* WORK ORDER
Print all of the records. Exclude the images.

[Records excerpted from a collection]

┌────────

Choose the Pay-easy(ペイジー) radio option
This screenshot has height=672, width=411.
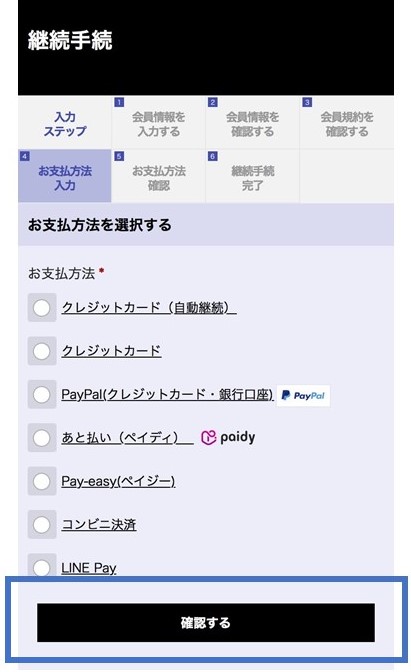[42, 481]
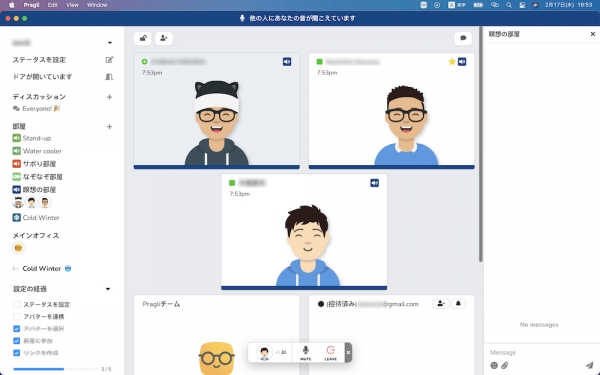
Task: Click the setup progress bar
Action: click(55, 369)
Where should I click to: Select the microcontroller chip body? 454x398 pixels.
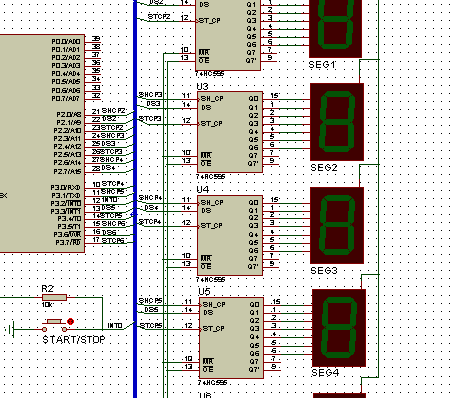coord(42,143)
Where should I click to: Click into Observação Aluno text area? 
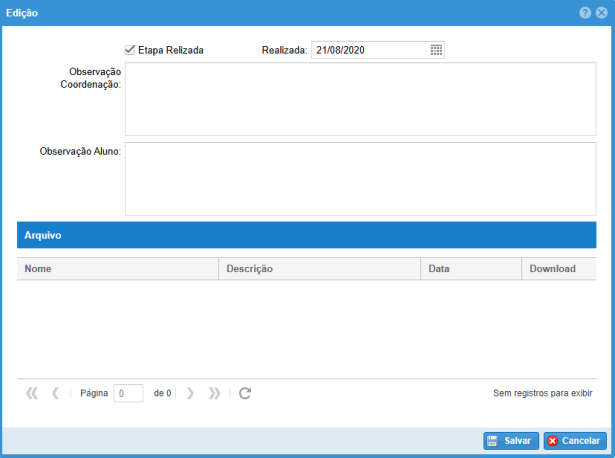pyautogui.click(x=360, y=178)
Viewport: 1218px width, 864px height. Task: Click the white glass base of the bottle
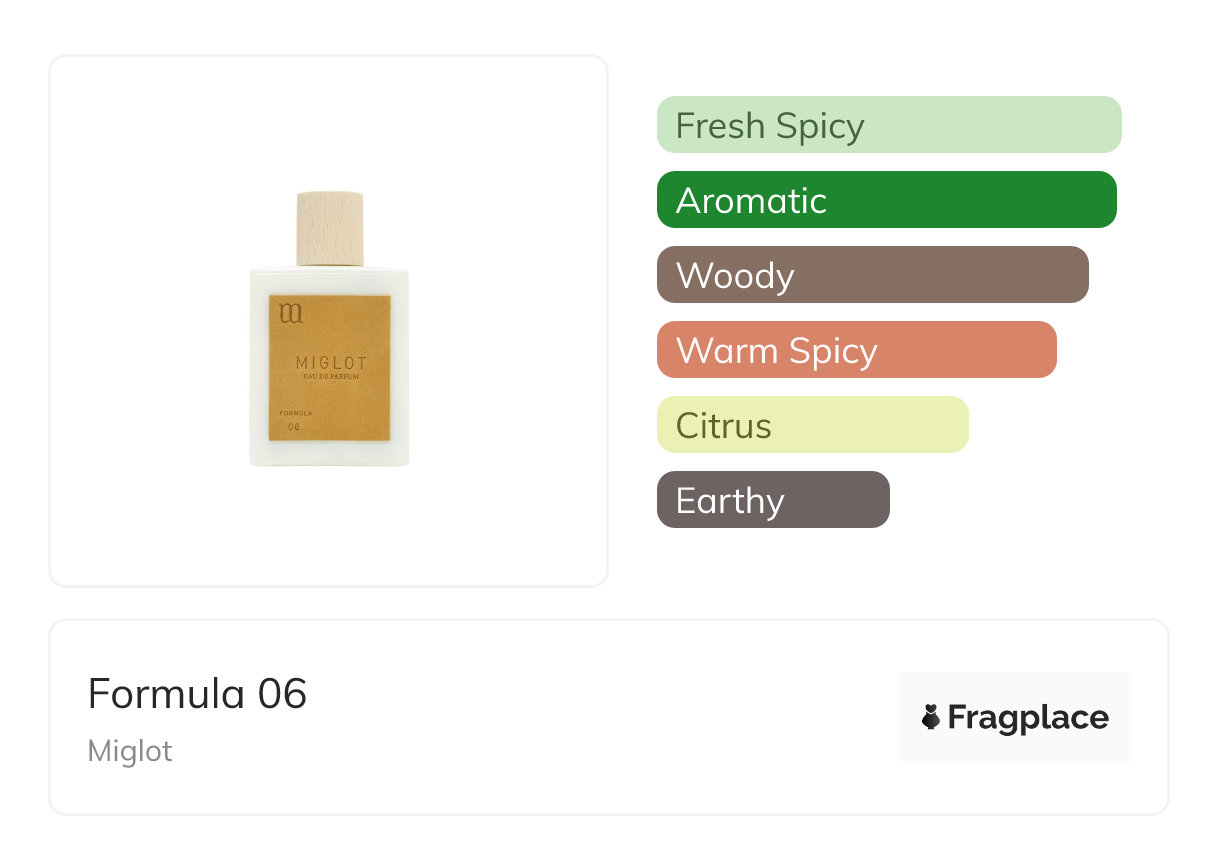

└────────

* COMPLETED TASK
Choose the Pay-easy(ペイジー) radio option
This screenshot has height=672, width=411.
[42, 481]
Task: Click the setup progress bar
Action: click(55, 369)
Where should I click to: Select the microcontroller chip body? 454x398 pixels.
coord(42,143)
Where should I click to: Click into Observação Aluno text area? 
pyautogui.click(x=360, y=178)
Viewport: 1218px width, 864px height. Task: Click the white glass base of the bottle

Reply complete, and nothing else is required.